*** Opening Dataset content ***
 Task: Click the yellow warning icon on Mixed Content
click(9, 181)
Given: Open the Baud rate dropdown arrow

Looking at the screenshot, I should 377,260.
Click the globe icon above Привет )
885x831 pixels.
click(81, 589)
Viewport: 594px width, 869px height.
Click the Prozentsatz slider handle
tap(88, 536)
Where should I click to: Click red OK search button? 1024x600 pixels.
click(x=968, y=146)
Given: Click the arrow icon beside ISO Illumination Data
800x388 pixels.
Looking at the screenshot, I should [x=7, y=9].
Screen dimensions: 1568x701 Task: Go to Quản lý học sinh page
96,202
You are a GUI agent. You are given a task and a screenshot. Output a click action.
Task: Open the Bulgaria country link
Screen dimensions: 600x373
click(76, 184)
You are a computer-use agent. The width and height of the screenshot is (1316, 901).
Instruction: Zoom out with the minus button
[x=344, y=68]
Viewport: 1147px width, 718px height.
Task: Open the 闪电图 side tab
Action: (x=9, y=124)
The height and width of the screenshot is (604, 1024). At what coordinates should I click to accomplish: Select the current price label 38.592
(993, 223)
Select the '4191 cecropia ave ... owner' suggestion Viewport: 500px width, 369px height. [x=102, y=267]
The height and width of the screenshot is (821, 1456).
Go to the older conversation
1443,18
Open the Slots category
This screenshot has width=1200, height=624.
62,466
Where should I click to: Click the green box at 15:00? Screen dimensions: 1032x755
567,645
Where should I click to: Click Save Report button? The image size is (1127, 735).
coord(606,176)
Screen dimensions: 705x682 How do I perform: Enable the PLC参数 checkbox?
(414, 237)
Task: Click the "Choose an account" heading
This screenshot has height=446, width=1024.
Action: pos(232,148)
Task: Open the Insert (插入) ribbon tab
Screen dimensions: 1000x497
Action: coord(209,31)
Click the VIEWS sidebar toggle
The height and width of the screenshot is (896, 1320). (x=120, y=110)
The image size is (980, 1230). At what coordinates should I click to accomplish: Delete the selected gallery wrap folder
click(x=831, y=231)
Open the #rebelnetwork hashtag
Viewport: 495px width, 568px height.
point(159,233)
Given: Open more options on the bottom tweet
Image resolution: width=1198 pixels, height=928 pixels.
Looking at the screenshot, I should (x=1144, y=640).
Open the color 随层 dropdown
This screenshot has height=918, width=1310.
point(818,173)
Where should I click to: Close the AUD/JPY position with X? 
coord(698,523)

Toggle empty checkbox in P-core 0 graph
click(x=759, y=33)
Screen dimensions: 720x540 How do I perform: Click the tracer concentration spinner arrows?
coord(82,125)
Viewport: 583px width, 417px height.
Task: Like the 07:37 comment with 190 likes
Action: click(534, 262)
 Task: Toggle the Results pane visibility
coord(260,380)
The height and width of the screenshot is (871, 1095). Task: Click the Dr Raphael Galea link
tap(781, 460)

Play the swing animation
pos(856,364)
*** Closing Dataset content ***
The records above should be repeated exactly. Print them all.

**Result:**
 Task: Click the yellow warning icon on Mixed Content
click(9, 181)
Given: Open the Baud rate dropdown arrow

Looking at the screenshot, I should 377,260.
Click the globe icon above Привет )
885x831 pixels.
click(81, 589)
Viewport: 594px width, 869px height.
Click the Prozentsatz slider handle
tap(88, 536)
Where should I click to: Click red OK search button? 1024x600 pixels.
click(x=968, y=146)
Given: Click the arrow icon beside ISO Illumination Data
800x388 pixels.
Looking at the screenshot, I should [x=7, y=9].
Screen dimensions: 1568x701 Task: Go to Quản lý học sinh page
96,202
You are a GUI agent. You are given a task and a screenshot. Output a click action.
Task: Open the Bulgaria country link
Screen dimensions: 600x373
click(76, 184)
You are a computer-use agent. The width and height of the screenshot is (1316, 901).
Instruction: Zoom out with the minus button
[x=344, y=68]
Viewport: 1147px width, 718px height.
Task: Open the 闪电图 side tab
Action: (x=9, y=124)
The height and width of the screenshot is (604, 1024). At what coordinates should I click to accomplish: Select the current price label 38.592
(993, 223)
Select the '4191 cecropia ave ... owner' suggestion Viewport: 500px width, 369px height. [x=102, y=267]
The height and width of the screenshot is (821, 1456).
Go to the older conversation
1443,18
Open the Slots category
This screenshot has width=1200, height=624.
62,466
Where should I click to: Click the green box at 15:00? Screen dimensions: 1032x755
567,645
Where should I click to: Click Save Report button? The image size is (1127, 735).
coord(606,176)
Screen dimensions: 705x682 How do I perform: Enable the PLC参数 checkbox?
(414, 237)
Task: Click the "Choose an account" heading
This screenshot has height=446, width=1024.
Action: pos(232,148)
Task: Open the Insert (插入) ribbon tab
Screen dimensions: 1000x497
Action: coord(209,31)
Click the VIEWS sidebar toggle
The height and width of the screenshot is (896, 1320). (x=120, y=110)
The image size is (980, 1230). At what coordinates should I click to accomplish: Delete the selected gallery wrap folder
click(x=831, y=231)
Open the #rebelnetwork hashtag
Viewport: 495px width, 568px height.
point(159,233)
Given: Open more options on the bottom tweet
Image resolution: width=1198 pixels, height=928 pixels.
Looking at the screenshot, I should (x=1144, y=640).
Open the color 随层 dropdown
This screenshot has height=918, width=1310.
point(818,173)
Where should I click to: Close the AUD/JPY position with X? 
coord(698,523)

Toggle empty checkbox in P-core 0 graph
click(x=759, y=33)
Screen dimensions: 720x540 How do I perform: Click the tracer concentration spinner arrows?
coord(82,125)
Viewport: 583px width, 417px height.
Task: Like the 07:37 comment with 190 likes
Action: click(534, 262)
 Task: Toggle the Results pane visibility
coord(260,380)
The height and width of the screenshot is (871, 1095). Task: Click the Dr Raphael Galea link
tap(781, 460)

Play the swing animation
pos(856,364)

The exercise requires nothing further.